Thanks for the update 🙂
I'm sorry to admit that I worked on the Drax biomass project. On the first day we were given a talk about how much cleaner it was than coal and that it came from tree bark and peanut husks
what did ou think about that?
@@extropiantranshuman at the time I had no reason to doubt what they were saying.
@@WilliamLeigh-cl9bq It's a shock the first few times you find out authorities have been lying through their back teeth. Eventually you get used to it.
Wait a minute. They're cutting down trees here, so they can be burned as "zero carbon energy" in Britain? That's crazy! For one thing, our forests are burning _themselves_ down quite rapidly these days, and don't need any additional human help. But also, this is only "zero carbon" thanks to an accounting trick? Outrageous. Just think of all the dirty bunker fuel they use shipping those pellets halfway across the world. Even the name of the power station belongs to a James Bond villain. Hugo Drax tried to destroy the world in "Moonraker."

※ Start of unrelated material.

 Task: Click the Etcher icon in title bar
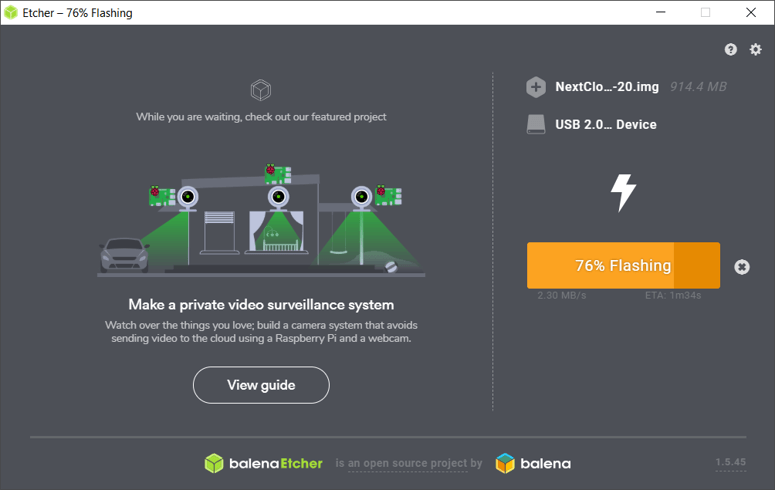11,13
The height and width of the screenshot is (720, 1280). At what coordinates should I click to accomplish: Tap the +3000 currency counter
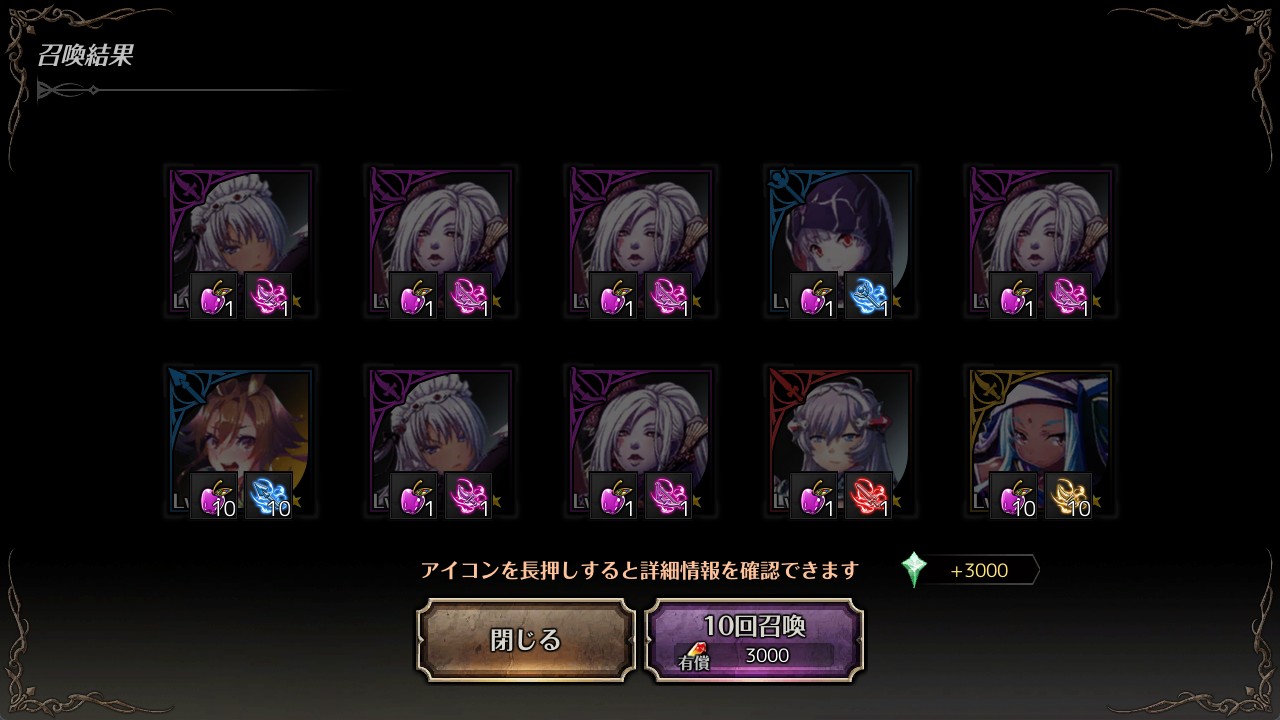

Giant redwoods are dying because we are stopping the fires. Big trees can survive fires, without fires they gey crowded and choked out, some even need fire to germinate.
Clearing underbrush and putting wildfires out isn't natural either.
Oh Drax!
The truth finally rears its UGLY head!
What about using the hardwood pellets to grow lion's mane and oyster mushrooms? They eat sawdust and hardwood pellets is like the main method that's used ... that's how I grow mine. Instead of burning them, they get turned into food ... and as the mycelium digests the wood to make this food (which is a healthy superfood that's not ultra processed with medicinal properties, esp the lion's mane) ... as the mycelium digests the wood ... it makes it so that the spent fuiting block (after you harvest the mushrooms) can be mulched into the garden to enhance soil without the need for synthetic fertilizer. Mushrooms are primary decomposers. Growing them creates soil. Esp these gourmet species like lion's mane that grow on sawdust and wood waste. Better than burning em, eh? Feed em to mushrooms to do bioalchemy into food. I heard that its a decent carbon sink to use these pellets to grow mushrooms. What are your thoughts?
Excellent summery - many thanks
we could have built a ton of nuclear decades ago and never encounter such silliness as literally buring wood being labeled "carbon neutral"
We would have done if not for protesting from environmental groups ironically. Merckel's ending of German nuclear power because of an accident at a stupidly designed facility in Japan was witless.
We should now be investing in small modular nuclear systems instead of environmentally harmful wind farms.
Turns out chopping down forests and burning them is not environmentally friendly. I also really hate the argument "But a felled tree will just emit it's carbon". Yeah over decades and be home to all sorts of life in the mean time.
But a felled tree will just emit its carbon AS METHANE. Yeah, over as much as a decade, in a healthy ecosystem. If it takes decades, your ecosystem health is poor. Methane's 120 times more GHE-intensive as CO2. In the past, this would be fine; it was always so. But now, we can't afford that methane warming.
What’s wrong with carbon dioxide, without it surely we’ll all die because plants have nothing to convert back to oxygen, idyouths and more-ons.